The scenarios cover a broad range of attacks, from social engineering and wireless wardriving to buffer overflow attacks and VLAN configuration problems (along with a man-in-the-middle scenario to keep things interesting). Some of the scenarios may seem obvious, including the “default-password-on-the-router” scheme, but they’re all handled with humor and, sometimes, with a bit of misdirection. To protect the innocent—and, occasionally, the guilty—all identifying information has been removed.
In the second section, the solutions contain scenario analyses, showing which relevant information helped solve the cases, and provide answers to the questions posed. The solutions also include sections on prevention and mitigation, and a list of additional resources to pursue if any of these scenarios hit close to home.
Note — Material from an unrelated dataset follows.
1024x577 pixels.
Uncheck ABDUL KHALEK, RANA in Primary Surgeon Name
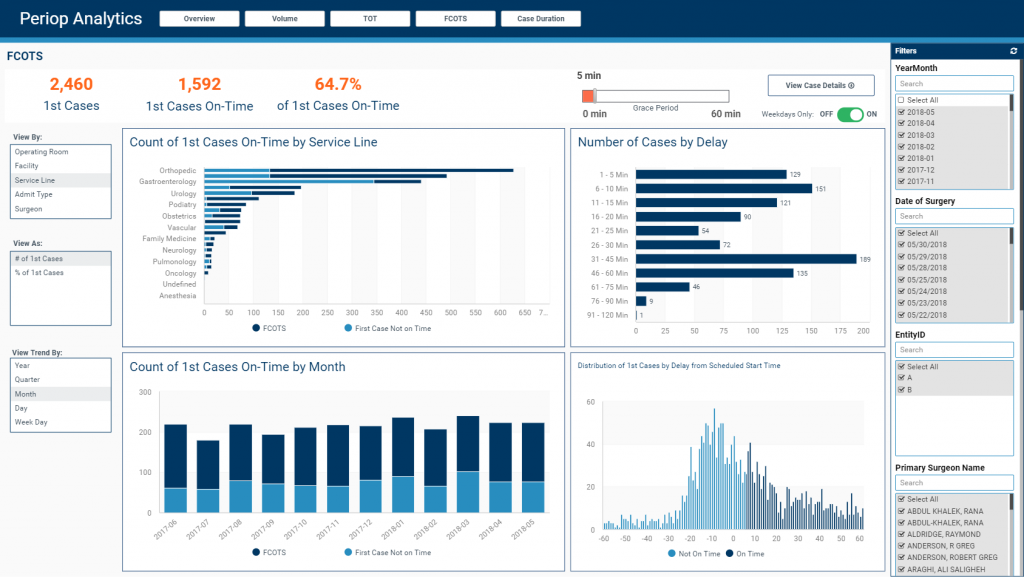point(905,511)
While this book offers many good tips, it isn’t for the novice network or systems administrator looking for an instant knowledge transfer. Much of the problem analysis involves reading logs, many of which don’t have the fields or data explained, so previous experience with this level of data diagnosis is highly recommended. Some of it can be worked out in context, but other bits of data require actual knowledge of the subject matter.

Where this book will be most useful is either as a training manual or as a companion volume to Hacking Exposed. Along with its predecessor Hacker’s Challenge (Schiffman, Osborne, 300 pages, $29.99, ISBN 0072193840), Hacker’s Challenge 2 tests your ability to recognize attacks and shows you how to respond quickly when they occur. One good training method would be to assign a scenario at your next team meeting and see how quickly the team can diagnose the problem and propose a solution. One thing these scenarios subtly point out is that no one person typically has all the pieces of the puzzle or all the tools needed to find the answer. Using this book to help identify your teammates’ skill sets and domain knowledge may be the best investment you can make toward intrusion detection and prevention. If nothing else, the scenarios make you wonder just how safe your own environment is and help you realize that security truly is a journey, not a destination.